Louis William Schmidt (29 December 1887 – 23 October 1975) was an Australian rules footballer who played for the Richmond Football Club in the Victorian Football Association (VFA) in 1907 then in the Victorian Football League (VFL) from 1908 to 1911 and again in 1921. He played for the St Kilda Football Club between 1912 and 1914 and again from 1918 until 1920.

In 1913, Schmidt kicked a goal after the siren to destroy Carlton's chances of making the finals; it is the first recorded instance of a VFL player kicking a goal after the siren to win the match. Schmidt, who was known for his accurate kicking using the drop kick or the place kick, steered the ball through the goals from 45 yards.

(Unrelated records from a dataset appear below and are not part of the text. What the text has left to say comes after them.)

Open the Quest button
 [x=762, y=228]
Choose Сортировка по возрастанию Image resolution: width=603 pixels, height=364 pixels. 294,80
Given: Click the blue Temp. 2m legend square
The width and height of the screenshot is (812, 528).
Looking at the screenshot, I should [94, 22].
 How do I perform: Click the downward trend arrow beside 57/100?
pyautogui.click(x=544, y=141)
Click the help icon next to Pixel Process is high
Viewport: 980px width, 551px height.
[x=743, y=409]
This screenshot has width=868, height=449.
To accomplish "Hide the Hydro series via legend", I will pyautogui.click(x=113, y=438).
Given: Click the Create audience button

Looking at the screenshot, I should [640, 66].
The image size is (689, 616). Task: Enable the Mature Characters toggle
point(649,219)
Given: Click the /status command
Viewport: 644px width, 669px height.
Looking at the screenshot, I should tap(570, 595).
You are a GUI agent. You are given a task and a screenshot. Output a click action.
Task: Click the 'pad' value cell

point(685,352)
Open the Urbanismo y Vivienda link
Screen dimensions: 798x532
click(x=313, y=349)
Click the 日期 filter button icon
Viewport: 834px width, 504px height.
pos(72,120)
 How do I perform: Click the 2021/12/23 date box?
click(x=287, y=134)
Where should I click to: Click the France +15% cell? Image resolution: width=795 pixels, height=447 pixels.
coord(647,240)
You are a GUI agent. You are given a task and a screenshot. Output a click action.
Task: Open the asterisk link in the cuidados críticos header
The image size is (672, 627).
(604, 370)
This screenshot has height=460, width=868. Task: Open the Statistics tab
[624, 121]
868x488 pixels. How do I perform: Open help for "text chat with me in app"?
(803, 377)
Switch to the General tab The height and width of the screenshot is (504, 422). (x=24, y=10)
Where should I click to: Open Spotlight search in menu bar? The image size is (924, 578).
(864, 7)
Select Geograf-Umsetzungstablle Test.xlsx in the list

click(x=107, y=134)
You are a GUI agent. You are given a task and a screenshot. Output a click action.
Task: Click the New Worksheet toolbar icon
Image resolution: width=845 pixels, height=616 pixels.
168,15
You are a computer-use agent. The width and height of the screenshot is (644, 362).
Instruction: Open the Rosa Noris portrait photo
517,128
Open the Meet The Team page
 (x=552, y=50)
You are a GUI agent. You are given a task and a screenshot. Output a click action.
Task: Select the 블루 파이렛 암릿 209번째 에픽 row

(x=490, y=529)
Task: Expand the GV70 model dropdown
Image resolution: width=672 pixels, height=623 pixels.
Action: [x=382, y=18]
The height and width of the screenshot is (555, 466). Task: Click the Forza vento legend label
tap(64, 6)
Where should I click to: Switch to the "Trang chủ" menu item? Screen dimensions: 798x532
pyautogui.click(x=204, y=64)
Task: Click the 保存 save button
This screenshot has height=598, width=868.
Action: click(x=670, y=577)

At the end of 1914 season, Schmidt was found guilty of striking Les Fairbairn of  and was suspended for the first 10 rounds of the 1915 season.  Schmidt was later reprimanded for swearing at a stewart after the tribunal. Schmidt opted not to play that year and the following two years St Kilda were in recess because of the war.  In 1918 St Kilda recommenced and so did Billy.

 
Schmidt became closely aligned with Warracknabeal. He was first lured to the town mid-season in 1919 with an offer to coach for the rest of the year. He was still coaching Warracknabeal during the week when he returned to play for St. Kilda in the 1920 season. He again crossed back to Richmond in 1921 but he realised he was getting too old for the VFL standard required and he returned to Warracknabeal. Cleared from Richmond he help Warracknabeal to the premiership. Locals considered him responsible for raising the level of play across the Wimmera. He led the town to three premierships between 1921 and 1930. In 1932 he took up an offer to coach North Gambier after they had a poor start to the season. He got the team to lift to finish third for the year. 

He then coached Richmond for one season, 1933, where they lost the Grand Final to South Melbourne. The following year Richmond appointed their club captain, Percy Bentley as playing coach to ward off outside clubs offers.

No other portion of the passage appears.